▼

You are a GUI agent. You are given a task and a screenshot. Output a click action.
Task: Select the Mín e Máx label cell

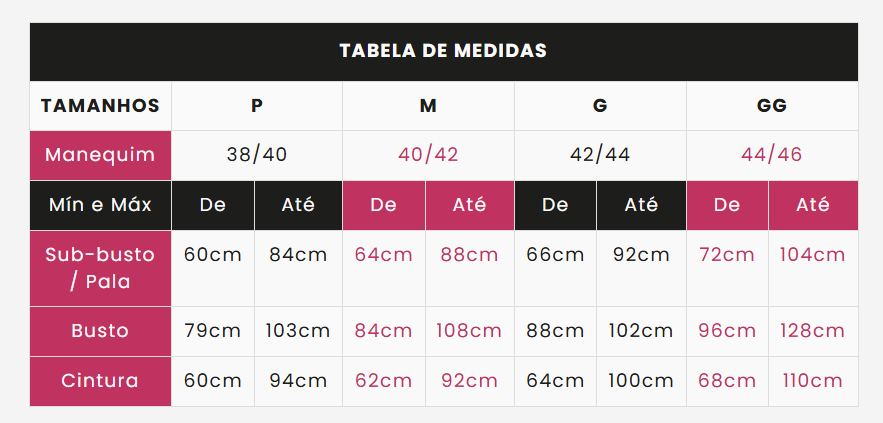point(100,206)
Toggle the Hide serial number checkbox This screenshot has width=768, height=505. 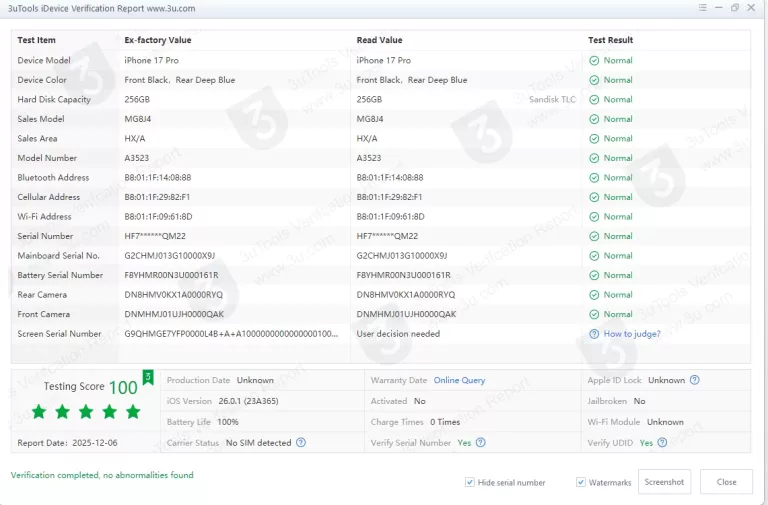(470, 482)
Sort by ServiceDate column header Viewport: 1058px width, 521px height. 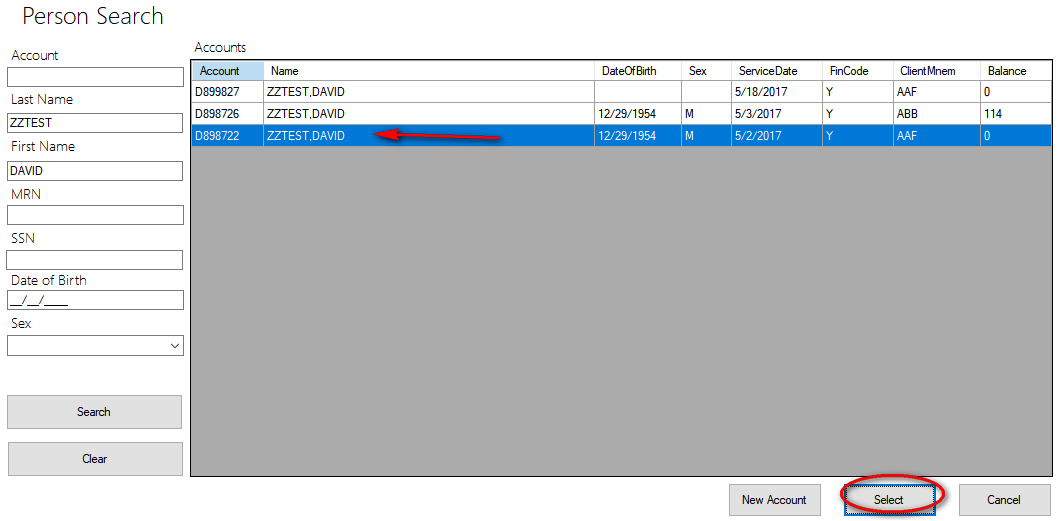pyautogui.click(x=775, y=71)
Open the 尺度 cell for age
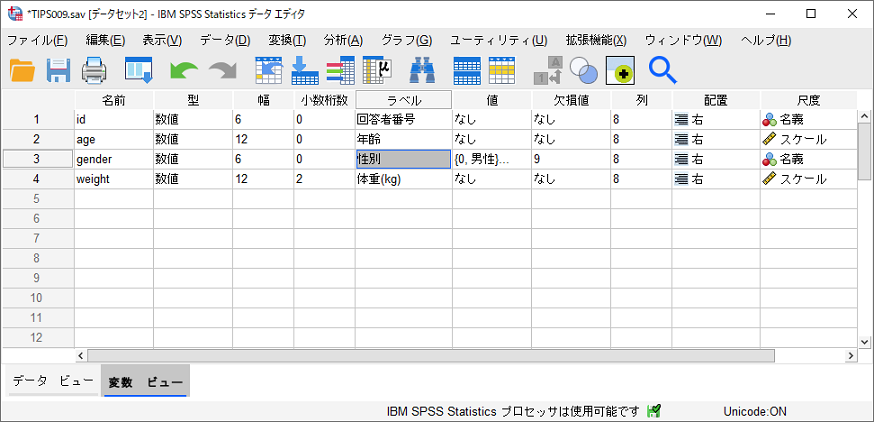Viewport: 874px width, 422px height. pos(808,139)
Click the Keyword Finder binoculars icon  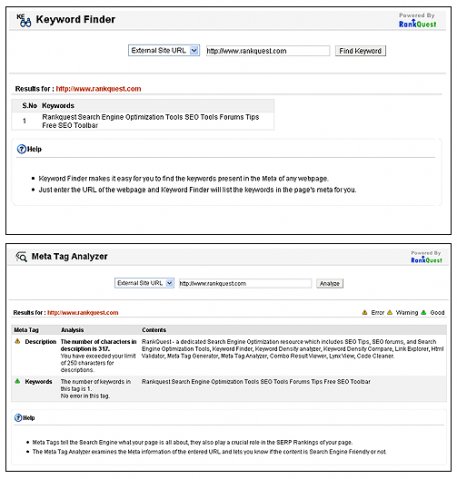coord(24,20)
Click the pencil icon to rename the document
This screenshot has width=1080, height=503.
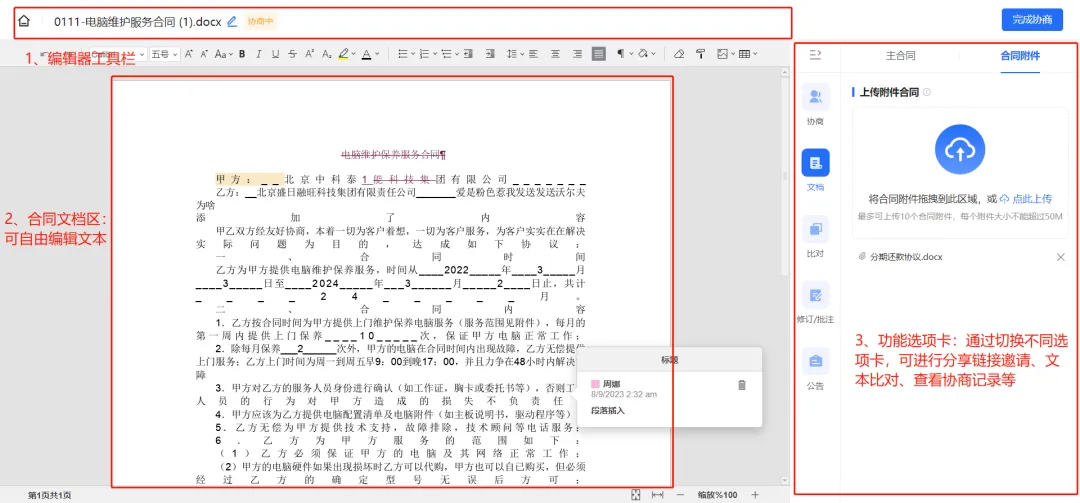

▲
▼

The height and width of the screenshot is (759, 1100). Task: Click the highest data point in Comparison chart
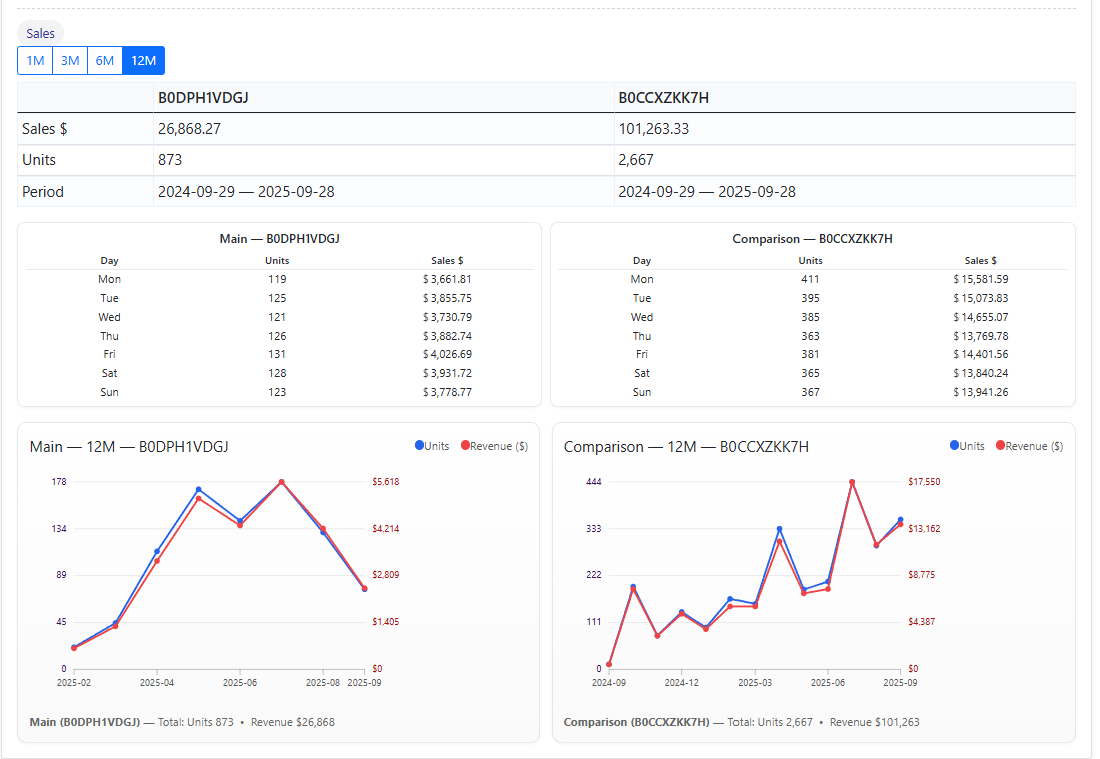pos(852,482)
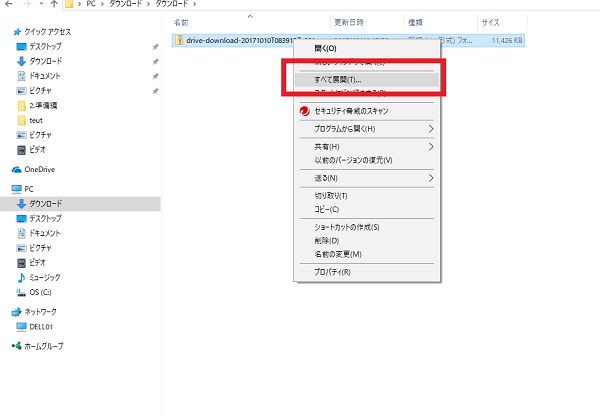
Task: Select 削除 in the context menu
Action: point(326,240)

▲

### Work item:
Look above for the line holding "Click the pencil icon to rename the document", then set down exactly that line and every line after it up to and including the line holding "This screenshot has width=1080, height=503.", with nothing else.

### Solution to this exercise:
Click the pencil icon to rename the document
This screenshot has width=1080, height=503.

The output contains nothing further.